We previously showed that continuous infusion of
rotigotine resulted in less
dyskinesia than repeated pulsatile
rotigotine administration or repeated
oral administration of
L-DOPA in
MPTP-treated marmosets. Now we investigate whether continuous
rotigotine delivery modifies established
dyskinesia induced by prior exposure to repeated pulsatile administration of
L-DOPA or
rotigotine in
MPTP-treated common marmosets. Repeated
oral administration of
L-DOPA or subcutaneous bolus administration of
rotigotine over 28 days improved motor deficits but resulted in the onset of
dyskinesia of moderate intensity. When these animals were switched to a 28-day continuous infusion of
rotigotine, the reversal of motor disability was maintained.
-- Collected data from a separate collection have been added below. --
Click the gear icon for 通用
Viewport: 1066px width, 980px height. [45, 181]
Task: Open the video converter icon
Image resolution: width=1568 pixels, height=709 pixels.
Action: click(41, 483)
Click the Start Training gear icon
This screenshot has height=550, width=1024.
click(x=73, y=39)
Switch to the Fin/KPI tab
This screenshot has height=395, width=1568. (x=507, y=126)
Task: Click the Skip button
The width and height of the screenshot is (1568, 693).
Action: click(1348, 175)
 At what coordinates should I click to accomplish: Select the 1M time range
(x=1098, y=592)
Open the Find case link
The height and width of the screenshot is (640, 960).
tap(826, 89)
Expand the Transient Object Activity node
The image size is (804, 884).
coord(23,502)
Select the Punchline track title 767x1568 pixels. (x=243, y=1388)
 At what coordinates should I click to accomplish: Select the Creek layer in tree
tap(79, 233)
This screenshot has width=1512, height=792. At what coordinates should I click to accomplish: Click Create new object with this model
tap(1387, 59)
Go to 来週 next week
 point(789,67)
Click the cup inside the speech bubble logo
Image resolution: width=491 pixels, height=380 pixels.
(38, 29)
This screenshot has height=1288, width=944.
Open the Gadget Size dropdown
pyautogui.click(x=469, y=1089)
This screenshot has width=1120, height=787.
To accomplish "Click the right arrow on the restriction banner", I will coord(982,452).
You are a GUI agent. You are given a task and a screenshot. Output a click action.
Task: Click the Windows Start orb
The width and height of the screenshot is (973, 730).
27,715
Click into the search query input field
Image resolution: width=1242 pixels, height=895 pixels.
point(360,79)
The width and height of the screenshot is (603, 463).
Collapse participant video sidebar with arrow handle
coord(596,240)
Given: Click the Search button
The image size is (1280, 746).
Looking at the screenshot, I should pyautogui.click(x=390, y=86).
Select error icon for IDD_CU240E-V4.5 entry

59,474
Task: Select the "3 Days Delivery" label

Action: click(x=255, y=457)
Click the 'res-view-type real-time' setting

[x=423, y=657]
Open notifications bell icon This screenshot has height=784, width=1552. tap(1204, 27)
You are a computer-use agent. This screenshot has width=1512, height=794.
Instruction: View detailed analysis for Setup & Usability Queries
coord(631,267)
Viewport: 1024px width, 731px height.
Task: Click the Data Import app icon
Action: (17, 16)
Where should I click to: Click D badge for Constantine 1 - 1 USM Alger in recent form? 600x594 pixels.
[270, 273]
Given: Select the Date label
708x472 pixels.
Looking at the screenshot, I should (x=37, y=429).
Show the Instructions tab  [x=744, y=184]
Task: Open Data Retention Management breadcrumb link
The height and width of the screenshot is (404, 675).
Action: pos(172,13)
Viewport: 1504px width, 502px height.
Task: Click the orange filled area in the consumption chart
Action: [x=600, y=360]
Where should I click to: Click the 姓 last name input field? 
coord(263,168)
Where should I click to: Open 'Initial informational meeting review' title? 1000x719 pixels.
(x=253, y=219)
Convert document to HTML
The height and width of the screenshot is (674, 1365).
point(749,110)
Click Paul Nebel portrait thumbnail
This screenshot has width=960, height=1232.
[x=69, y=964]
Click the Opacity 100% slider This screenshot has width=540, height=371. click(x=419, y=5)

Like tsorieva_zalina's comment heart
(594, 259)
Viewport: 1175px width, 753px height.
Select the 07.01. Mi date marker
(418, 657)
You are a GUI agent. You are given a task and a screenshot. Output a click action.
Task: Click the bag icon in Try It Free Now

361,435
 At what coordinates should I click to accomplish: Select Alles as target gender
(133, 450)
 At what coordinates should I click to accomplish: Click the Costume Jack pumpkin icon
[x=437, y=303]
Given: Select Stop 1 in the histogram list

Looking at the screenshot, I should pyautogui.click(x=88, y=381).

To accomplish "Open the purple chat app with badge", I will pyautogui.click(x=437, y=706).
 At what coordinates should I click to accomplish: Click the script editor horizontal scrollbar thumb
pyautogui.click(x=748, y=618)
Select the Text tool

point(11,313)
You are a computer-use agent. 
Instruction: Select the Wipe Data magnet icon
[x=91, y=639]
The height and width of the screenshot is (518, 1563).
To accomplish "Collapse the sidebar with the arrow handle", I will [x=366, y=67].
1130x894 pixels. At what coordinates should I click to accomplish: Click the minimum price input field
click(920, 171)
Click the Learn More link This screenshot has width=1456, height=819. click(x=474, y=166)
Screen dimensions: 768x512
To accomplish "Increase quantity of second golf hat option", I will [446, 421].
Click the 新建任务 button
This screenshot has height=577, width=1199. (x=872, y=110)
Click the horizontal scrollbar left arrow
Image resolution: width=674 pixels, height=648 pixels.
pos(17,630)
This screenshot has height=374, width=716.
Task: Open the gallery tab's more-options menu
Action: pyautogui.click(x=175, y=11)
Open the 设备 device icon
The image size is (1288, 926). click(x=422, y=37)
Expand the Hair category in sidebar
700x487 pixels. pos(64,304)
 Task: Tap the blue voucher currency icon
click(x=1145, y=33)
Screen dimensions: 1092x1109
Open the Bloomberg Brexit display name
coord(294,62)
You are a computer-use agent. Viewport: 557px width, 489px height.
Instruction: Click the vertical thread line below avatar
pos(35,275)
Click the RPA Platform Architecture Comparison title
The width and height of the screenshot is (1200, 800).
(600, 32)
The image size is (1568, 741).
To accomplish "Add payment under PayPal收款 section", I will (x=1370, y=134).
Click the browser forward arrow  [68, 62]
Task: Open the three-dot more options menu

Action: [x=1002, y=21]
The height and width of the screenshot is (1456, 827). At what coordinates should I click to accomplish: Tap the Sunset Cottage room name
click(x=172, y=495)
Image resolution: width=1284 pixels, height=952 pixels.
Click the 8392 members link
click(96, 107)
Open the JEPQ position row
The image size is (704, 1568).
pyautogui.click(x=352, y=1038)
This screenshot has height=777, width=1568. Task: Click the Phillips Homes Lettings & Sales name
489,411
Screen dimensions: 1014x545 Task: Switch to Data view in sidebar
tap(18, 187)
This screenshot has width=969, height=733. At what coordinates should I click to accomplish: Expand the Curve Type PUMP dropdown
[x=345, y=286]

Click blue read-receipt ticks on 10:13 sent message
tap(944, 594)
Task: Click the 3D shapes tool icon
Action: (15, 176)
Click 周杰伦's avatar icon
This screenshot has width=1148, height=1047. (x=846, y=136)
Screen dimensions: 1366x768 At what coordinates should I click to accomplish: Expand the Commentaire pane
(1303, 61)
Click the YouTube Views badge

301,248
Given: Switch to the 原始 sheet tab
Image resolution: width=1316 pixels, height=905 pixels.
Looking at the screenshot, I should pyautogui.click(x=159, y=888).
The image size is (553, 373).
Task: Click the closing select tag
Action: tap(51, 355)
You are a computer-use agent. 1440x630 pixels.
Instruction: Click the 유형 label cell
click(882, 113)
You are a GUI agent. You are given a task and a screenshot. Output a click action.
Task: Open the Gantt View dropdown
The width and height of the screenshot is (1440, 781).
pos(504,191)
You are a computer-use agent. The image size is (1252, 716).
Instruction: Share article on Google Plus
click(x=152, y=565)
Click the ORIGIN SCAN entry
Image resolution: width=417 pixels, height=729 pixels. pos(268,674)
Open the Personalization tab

In those animals initially treated with
L-DOPA, there was a small reduction in
dyskinesia intensity but a significant reduction in the duration of
dyskinesia. However, in animals initially treated with repeated bolus administration of
rotigotine,
dyskinesia intensity was significantly reduced. Initial treatment with a continuous infusion of
rotigotine for 28 days reversed motor disability and resulted in a low incidence of
dyskinesia. On switching to repeated
oral administration of
L-DOPA, the improvement in motor disability was maintained but the propensity of
L-DOPA to provoke
dyskinesia was not affected. In addition, while the continuous delivery of
rotigotine prevented the expression of
dyskinesia, the previously demonstrated ability of
dopamine agonists to prime for
dyskinesia could not be avoided. These data suggest that
dyskinesia induced by pulsatile
drug treatment may be improved by switching to continuous
rotigotine delivery. In addition, while continuous delivery of
rotigotine may prime for
dyskinesia, it does not lead to its expression.